We hypothesized that tumor targets sensitive to NK lysis would drive vigorous expansion of
NK cells from human peripheral blood mononuclear cells (PBMC). Here, we provide the
basis for developing a novel ex vivo expansion process. By screening class I-negative or mismatched tumor cell lines we identified a Jurkat T-lymphoblast subline termed KL-1,
which was highly effective in specifically expanding NK cells. KL-1 addition to PBMC
cultures achieved approximately 100-fold expansion of NK cells with nearly 90% purity,
accompanied by reciprocal inhibition of T-cell growth. Marked elevations in expression of
activation receptors, natural cytotoxicity receptors (NKp30, NKp44), and adhesion molecules
(CD11a, ICAM-1) were associated with high tumor-lytic capacity, in both in vitro and in vivo
models. KL-1-mediated expansion of NK cells was contact dependent and required
interactions with CD16, the Fcγ receptor on NK cells, with ligands that are expressed on B
cells.
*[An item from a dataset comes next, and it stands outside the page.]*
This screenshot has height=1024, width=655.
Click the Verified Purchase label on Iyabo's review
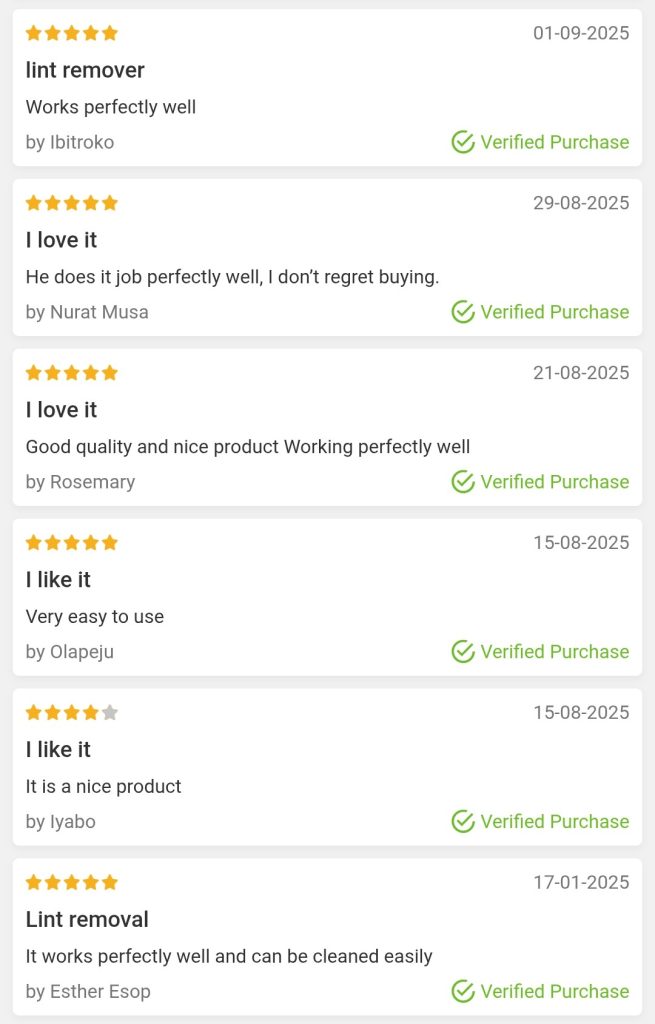click(x=554, y=822)
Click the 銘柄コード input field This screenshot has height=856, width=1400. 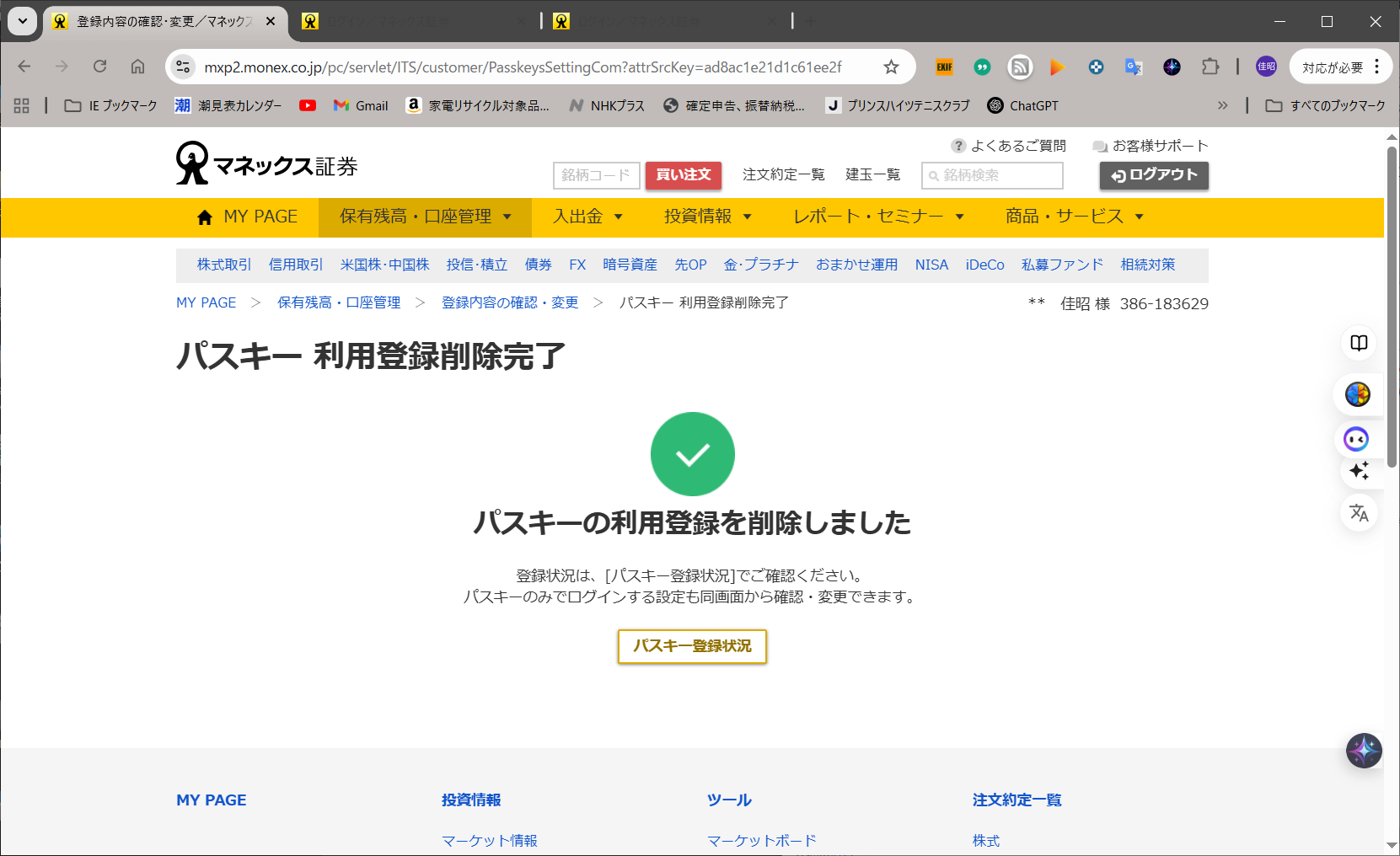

Indeed, B-cell depletion during culture abrogated selective NK cell expansion, while
addition of EBV-transformed B cells further augmented NK expansion to approximately 740fold. Together, our studies define a novel method for efficient activation of human NK cells
that employs KL-1-lysed tumor cells and cocultured B cells, which drive a robust expansion
of potent antitumor effector cells that will be useful for clinical evaluation.